#### Exercise passage:
* * *

He allows it to follow, from his doctrine, that, if we remembered at night, and never but at night, one set of the events of our life; as, for instance, those which happened five years ago; and never but in the day time, that different set of events, which happened six years ago; this, “day and night man,” to use his own phrase, would be two as distinct persons, as Socrates and Plato; and, in short, that we are truly as many persons as we have, or can be supposed to have, at different times, separate and distinct remembrances of different series of events. In this case, indeed, he makes a distinction of the visible man, who is the same, and of the person who is different.
“But yet possibly it will still be objected,” he says, “suppose I wholly lose the memory of some parts of my life, beyond a possibility of retrieving them, so that perhaps I shall never be conscious of them again; yet am I not the same person that did those actions, had those thoughts that I once was conscious of, though I have now forgot them? To which I answer, that we must here take notice what the word I is applied to; which, in this case, is the man only. And the same man being presumed to be the same person, I is easily here supposed to stand also for the same person. But if it be possible for the same man to have distinct incommunicable consciousness at different times, it is past doubt the same man would at different times make different persons; which we see is the sense of mankind in the solemnest declaration of their opinions; human laws not punishing the mad man for the sober man's actions, nor the sober man for what the mad man did, thereby making them two persons: which is somewhat explained by our way of speaking in English, when we say such an one is not himself, or is beside himself; in which phrases it is insinuated, as if those who now, or at least first used them, thought that self was changed, the self-same person was no longer in that man.”52
Such is the doctrine of a philosopher, whose intellectual excellence was unquestionably of the highest rank, and whose powers might be considered as entitling him to exemption, at least, from those gross errors which far weaker understandings are capable of discovering, if even this humble relative privilege had not been too great for man. He contends, that our remembrance of having done a certain action, is not merely to us, the rememberers, the evidence by which we believe that we were the persons who did it, but is the very circumstance that makes us personally to have done it, – a doctrine, which, if the word person were to be understood in the slightest degree in its common acceptation, would involve, as has been justly said, an absurdity as great as if it had been affirmed, that our belief of the creation of the world actually made it to have been created.
If we could suppose Mr Locke to have never thought on the subject of personal identity, till this strange doctrine, and its consequences, were stated to him by another, it may almost be taken for granted, that he would not have failed instantly to discover its absurdity, as a mere verbal paradox; and, yet, after much reflection on the subject, he does not perceive that very absurdity, which he would have discovered, but for reflection. Such is the strange nature of our intellectual constitution. The very functions, that, in their daily and hourly exercise, save us from innumerable errors, sometimes lead us into errors, which, but for them, we might have avoided. The philosopher is like a well armed and practised warrior, who, in his helmet and coat of mail, goes to the combat with surer means of victory, than the ill disciplined and defenceless mob around him, but who may yet sometimes fall where others would have stood, unable to rise and extricate himself, from the incumbrance of that very armour, to which he has owed the conquests of many other fields.

* * *

#### Data shown:
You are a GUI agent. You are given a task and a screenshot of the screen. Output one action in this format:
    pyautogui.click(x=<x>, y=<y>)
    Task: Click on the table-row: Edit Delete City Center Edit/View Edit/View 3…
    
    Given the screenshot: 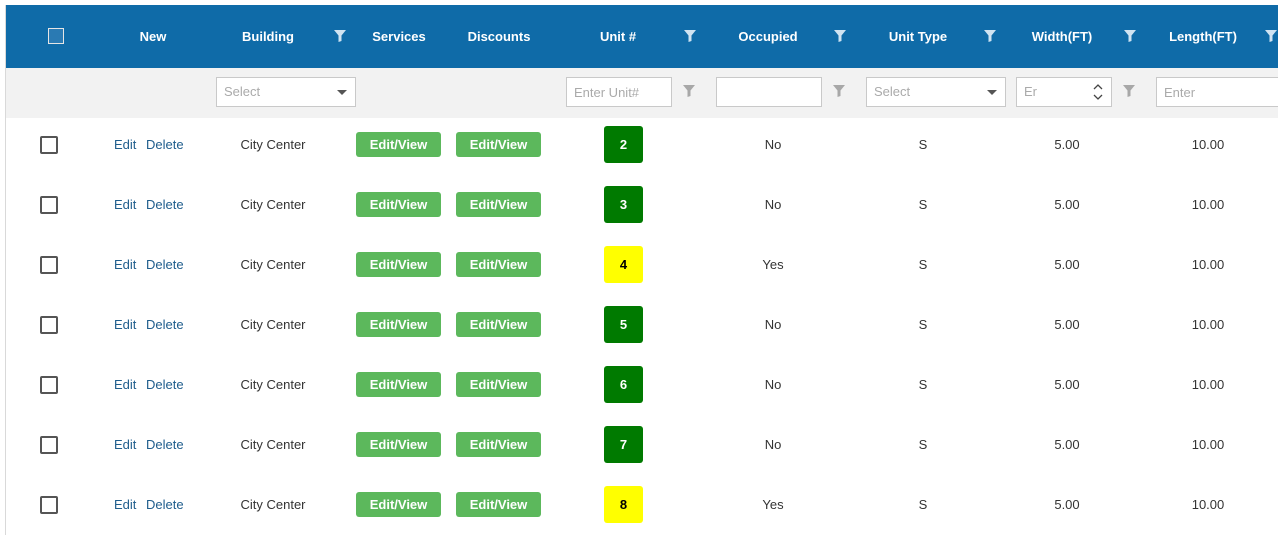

* * *

#### Required work:
From the passage on personal identity above, copy word for word the part that begins with the words containing "He allows it" and ends with "who is different.".

#### Task answer:
He allows it to follow, from his doctrine, that, if we remembered at night, and never but at night, one set of the events of our life; as, for instance, those which happened five years ago; and never but in the day time, that different set of events, which happened six years ago; this, “day and night man,” to use his own phrase, would be two as distinct persons, as Socrates and Plato; and, in short, that we are truly as many persons as we have, or can be supposed to have, at different times, separate and distinct remembrances of different series of events. In this case, indeed, he makes a distinction of the visible man, who is the same, and of the person who is different.